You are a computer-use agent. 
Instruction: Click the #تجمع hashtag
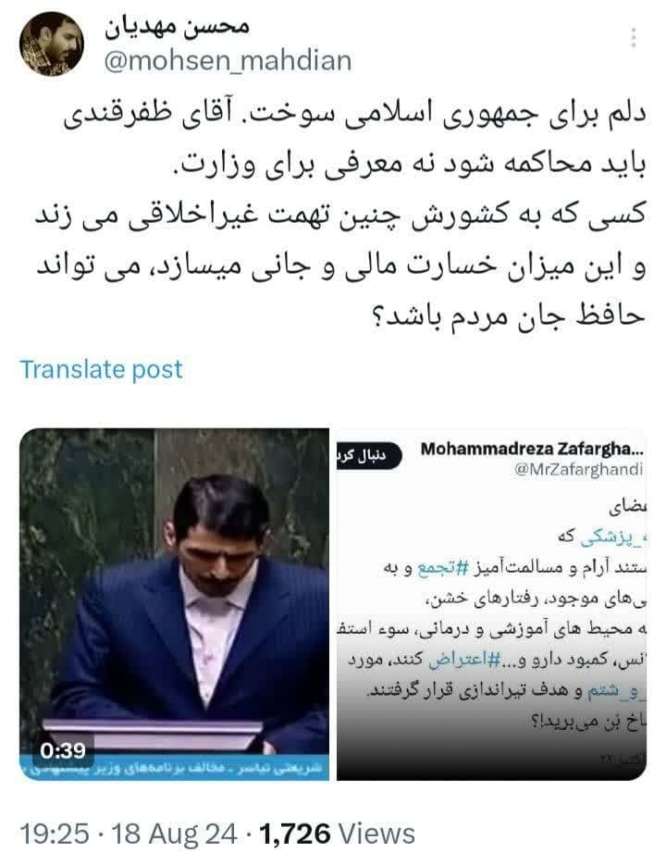442,568
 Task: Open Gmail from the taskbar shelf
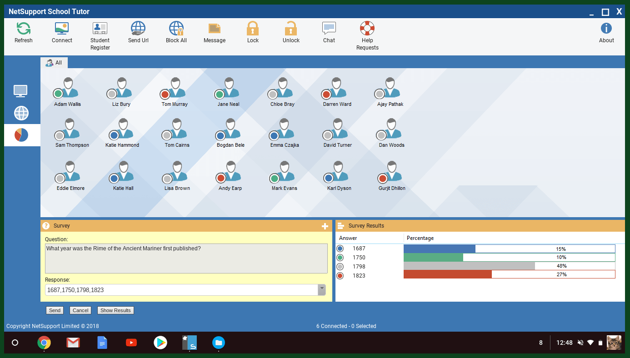(x=73, y=343)
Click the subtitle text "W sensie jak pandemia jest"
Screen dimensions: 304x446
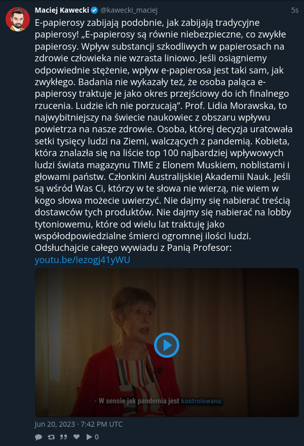tap(139, 401)
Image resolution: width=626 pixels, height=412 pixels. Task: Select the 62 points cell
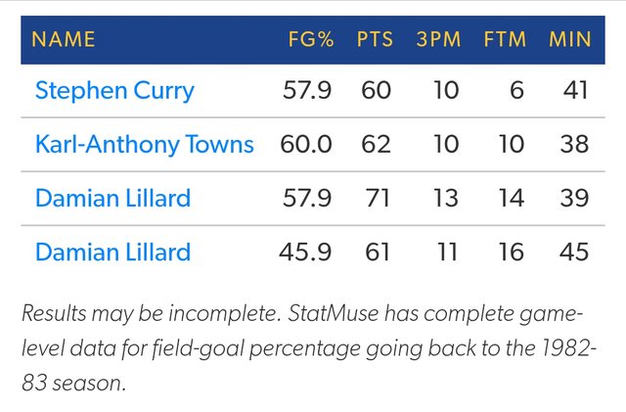pos(377,145)
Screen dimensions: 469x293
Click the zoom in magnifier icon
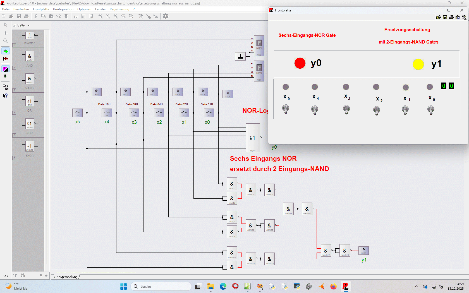click(101, 16)
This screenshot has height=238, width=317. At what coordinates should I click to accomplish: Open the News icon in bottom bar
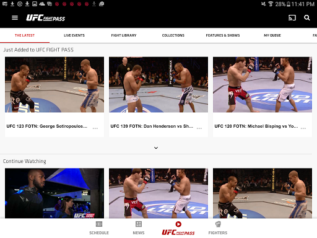[139, 224]
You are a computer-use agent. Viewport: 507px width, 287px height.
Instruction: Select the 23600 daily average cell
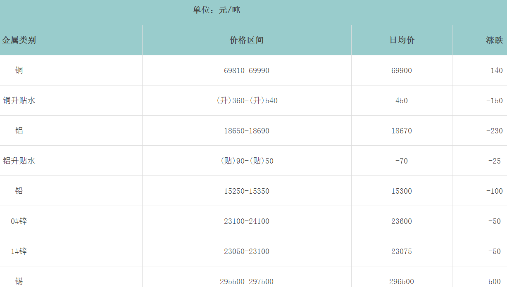[x=402, y=221]
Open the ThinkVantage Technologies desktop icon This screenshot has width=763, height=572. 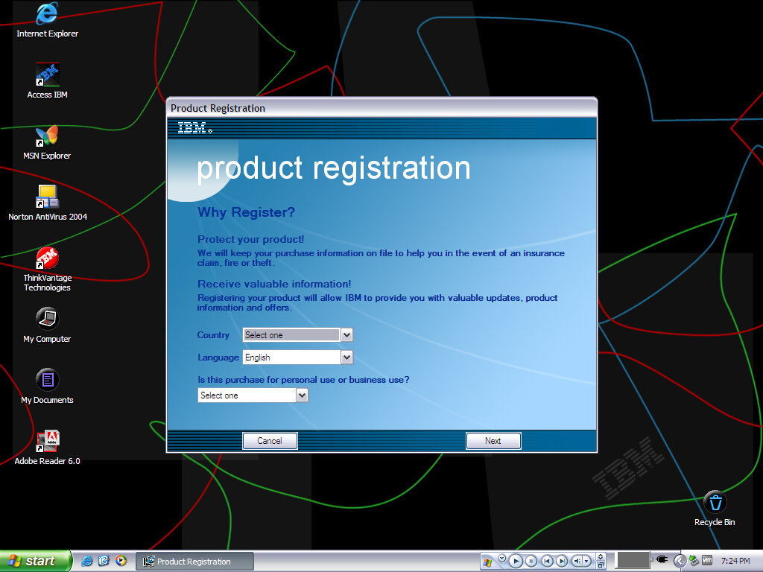47,258
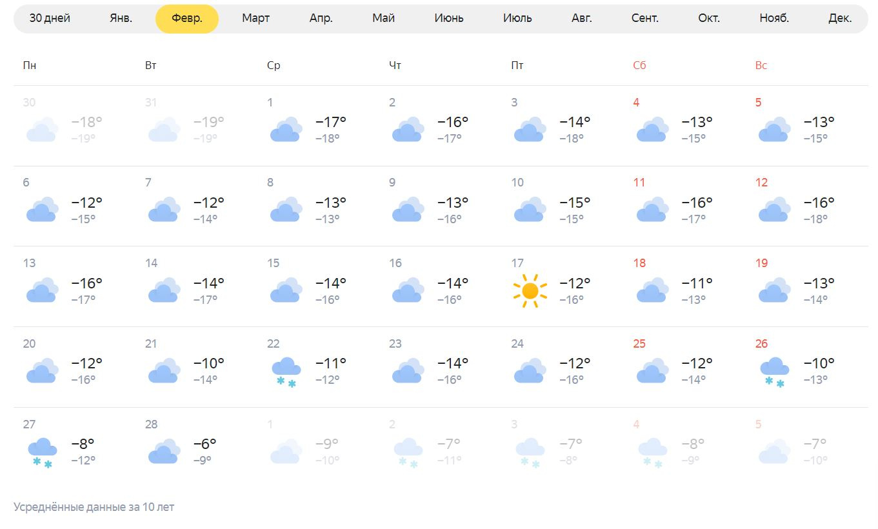The height and width of the screenshot is (529, 878).
Task: Click the snow cloud icon on February 22
Action: (286, 372)
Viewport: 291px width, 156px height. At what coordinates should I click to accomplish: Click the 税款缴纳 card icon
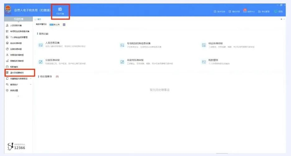pyautogui.click(x=204, y=62)
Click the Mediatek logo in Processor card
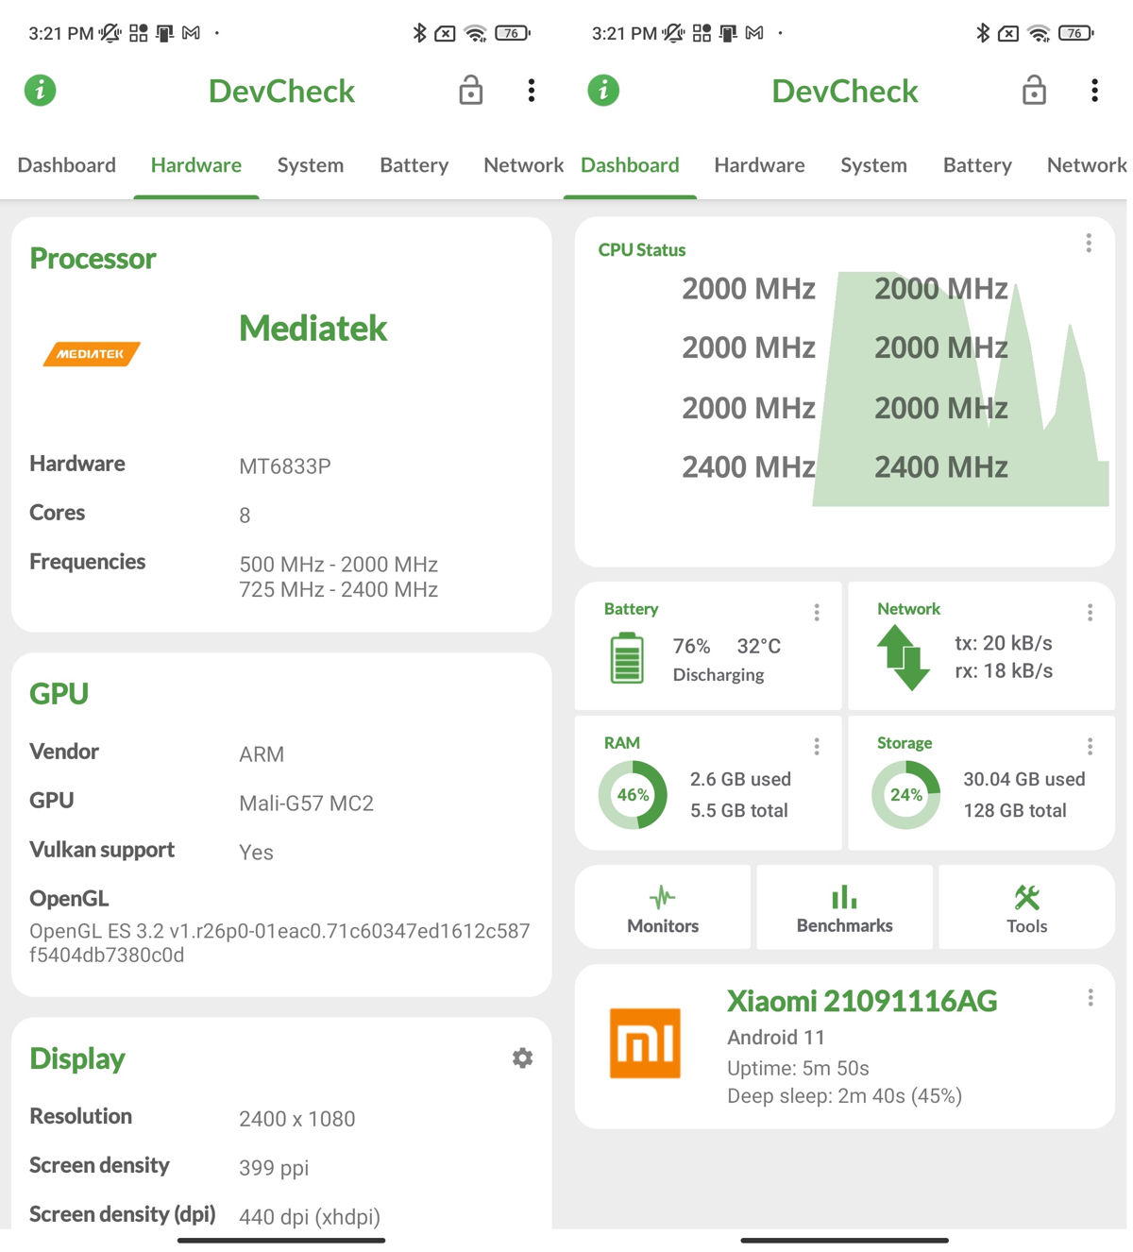The height and width of the screenshot is (1252, 1133). [91, 354]
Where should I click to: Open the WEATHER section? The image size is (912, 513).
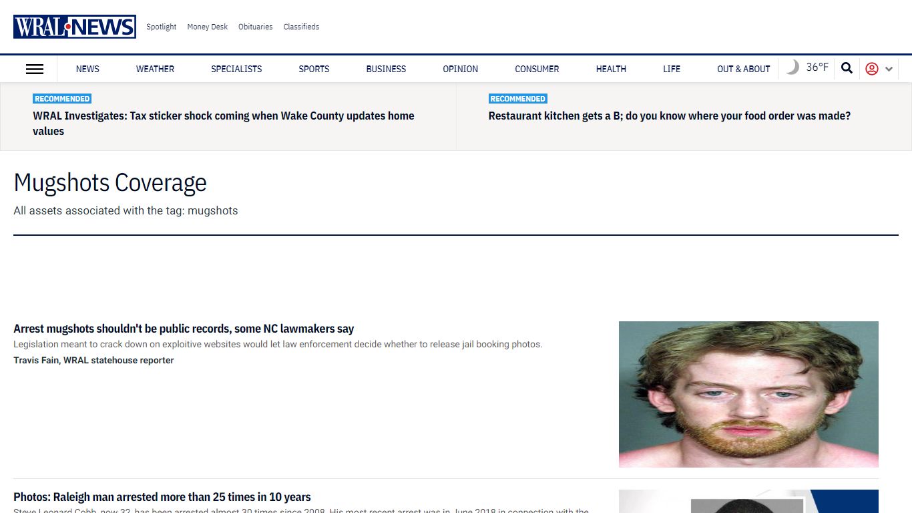(x=155, y=69)
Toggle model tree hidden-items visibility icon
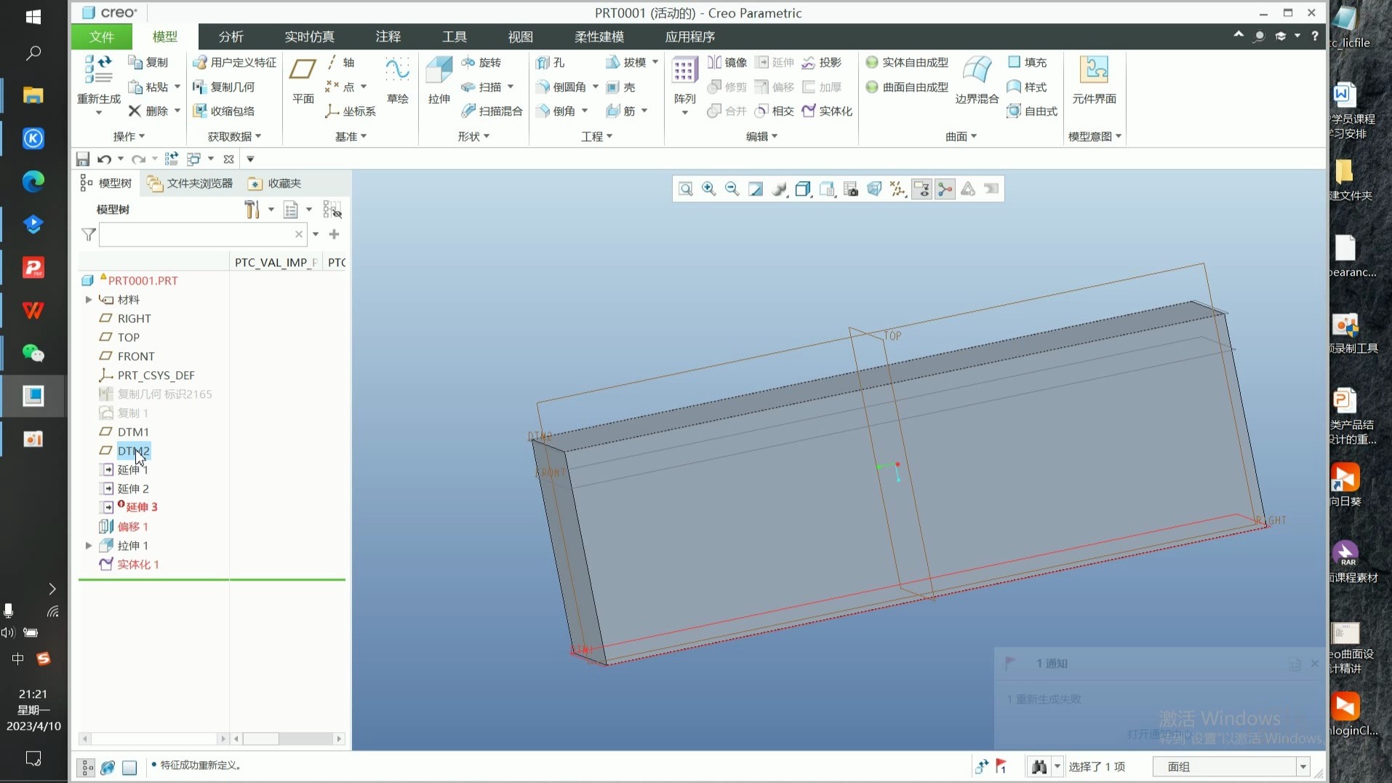The width and height of the screenshot is (1392, 783). (332, 210)
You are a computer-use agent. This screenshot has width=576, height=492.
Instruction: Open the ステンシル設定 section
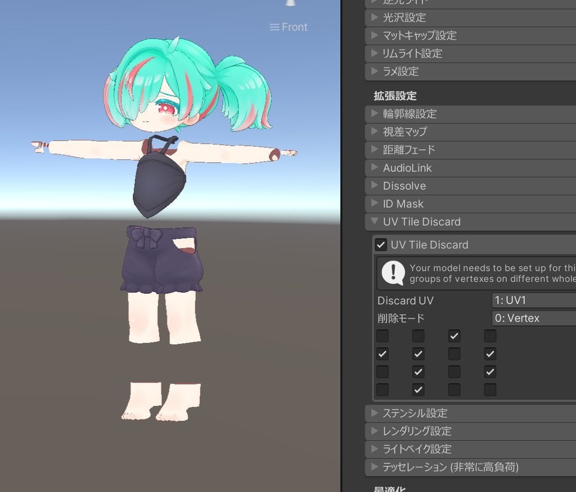click(x=375, y=413)
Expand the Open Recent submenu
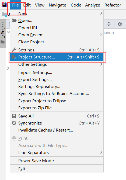Screen dimensions: 126x180 (101, 35)
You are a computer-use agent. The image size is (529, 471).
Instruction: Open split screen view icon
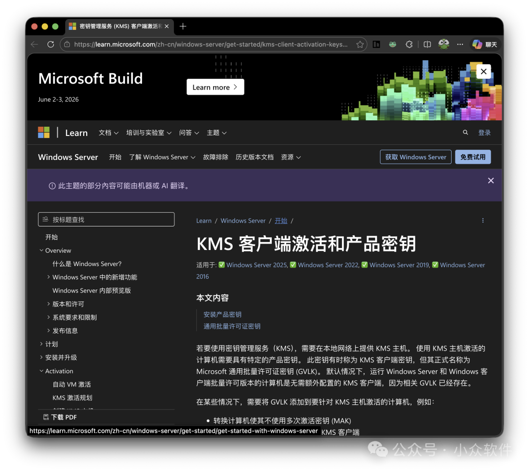[427, 44]
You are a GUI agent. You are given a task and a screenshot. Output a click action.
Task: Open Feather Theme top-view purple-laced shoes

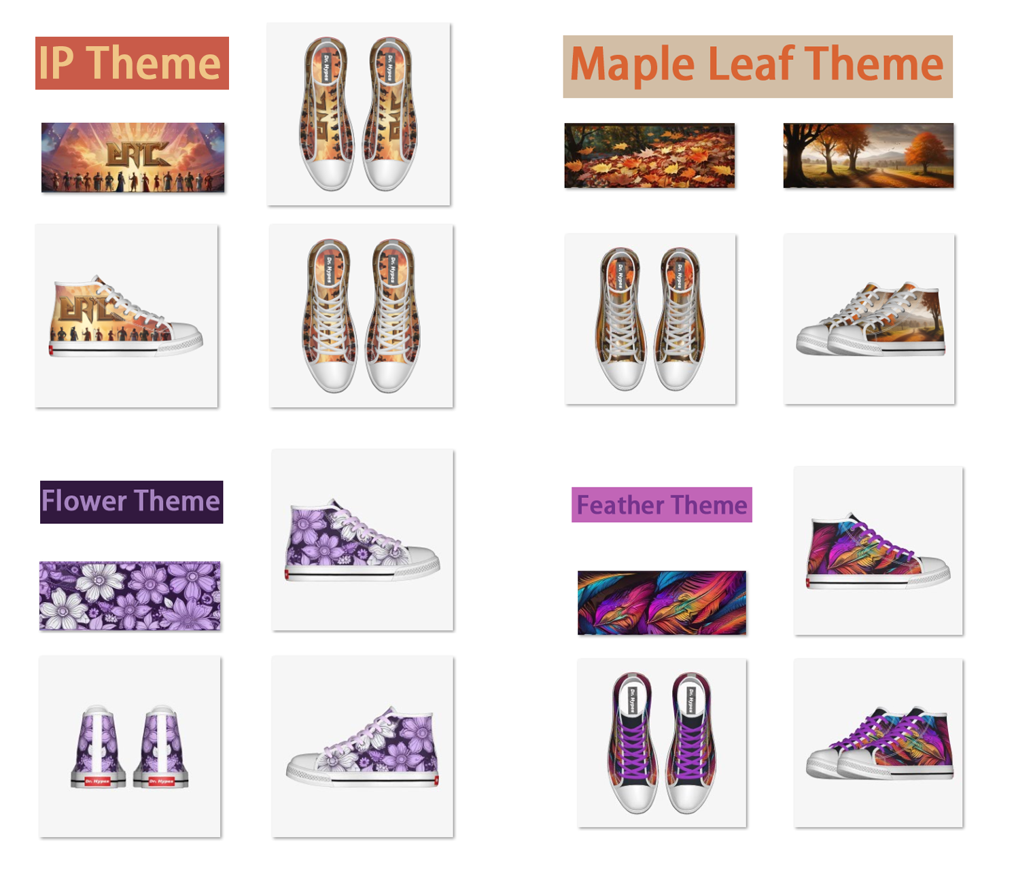662,743
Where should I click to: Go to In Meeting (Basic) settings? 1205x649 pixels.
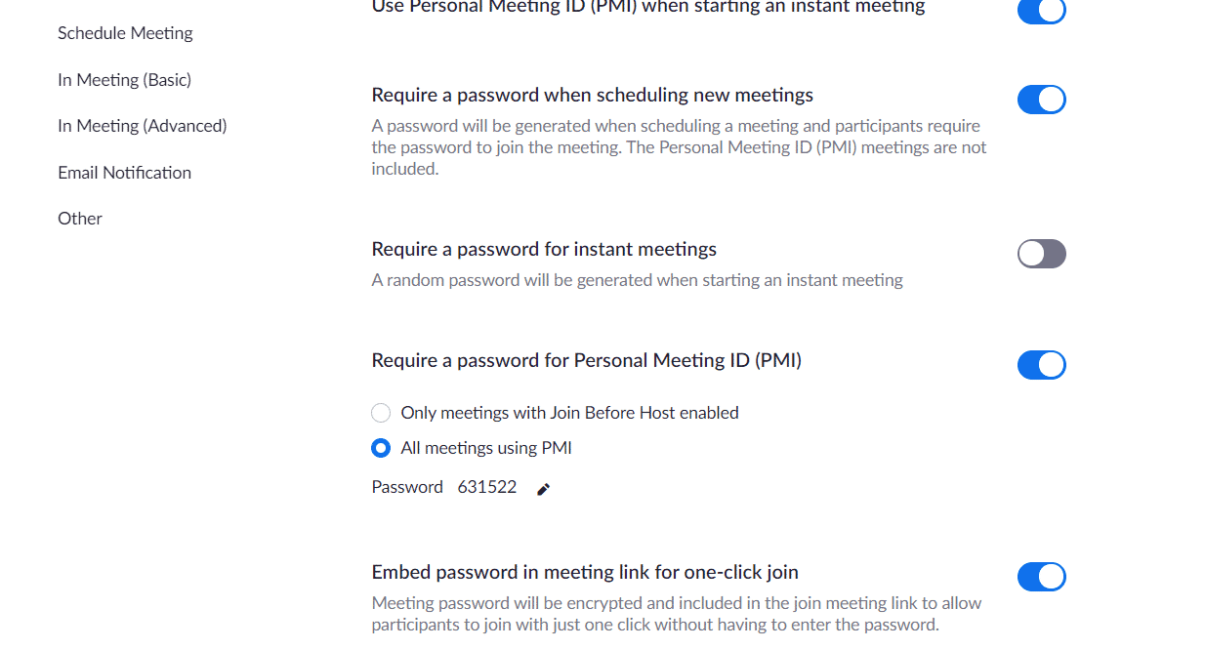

== Activity ==
Copy exactly the lines from the one containing "Viewport: 291px width, 156px" through the last line of the records above, including both, and omit every picture.

== Solution to this problem ==
Viewport: 291px width, 156px height. At what coordinates should I click to accomplish: Click the 税款缴纳 card icon
pyautogui.click(x=204, y=62)
Click the Mediatek logo in Processor card
The height and width of the screenshot is (1252, 1133). [91, 354]
Where should I click to: Open the WEATHER section? The image size is (912, 513).
(x=155, y=69)
Toggle model tree hidden-items visibility icon
The width and height of the screenshot is (1392, 783). (332, 210)
You are a computer-use agent. This screenshot has width=576, height=492.
Instruction: Open the ステンシル設定 section
click(x=375, y=413)
Expand the Open Recent submenu
Screen dimensions: 126x180 (101, 35)
You are a computer-use agent. The image size is (529, 471).
Instruction: Open split screen view icon
[427, 44]
You are a GUI agent. You are given a task and a screenshot. Output a click action.
Task: Open Feather Theme top-view purple-laced shoes

662,743
Where should I click to: Go to In Meeting (Basic) settings? 1205x649 pixels.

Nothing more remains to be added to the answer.